PTC857 (also known as utreloxastat) is an orally bioavailable small molecule (a proprietary
cyclohexadiene-dione compound) being developed by PTC Therapeutics (PTC) for the
treatment of neurological diseases characterized by high levels of oxidative stress and
mitochondrial pathology, including amyotrophic lateral sclerosis (ALS). In diseases
characterized by high levels of oxidative stress, reactive oxygen species (ROS) production
outstrips the available supply of glutathione, resulting in depletion of glutathione and ROS-mediated cell injury and cell death. PTC857 functions as an inhibitor of the oxidoreductase
15-lipoxygenase (15-LO) enzyme to reduce oxidative stress and spare reduced glutathione.
This study is intended to assess the efficacy, safety, tolerability, pharmacokinetic (PK), and
biomarker effects of PTC857 in adult male and female subjects diagnosed with ALS.  

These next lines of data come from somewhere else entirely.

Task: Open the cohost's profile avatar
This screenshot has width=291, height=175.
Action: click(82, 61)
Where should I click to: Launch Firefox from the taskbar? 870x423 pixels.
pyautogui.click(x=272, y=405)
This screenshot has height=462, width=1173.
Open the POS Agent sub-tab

The objectives of the study are to evaluate the efficacy, safety, tolerability, PK, and effects on biomarkers of PTC857 therapy in subjects with ALS. The study consists of 4 periods: Screening (8 weeks), Treatment (24 weeks), Long-term treatment extension (28 weeks), and Follow-Up (4 weeks). Currently open to enrollment.  Eligible subject swill be randomized to receive PTC857 250 mg twice a day or matching placebo.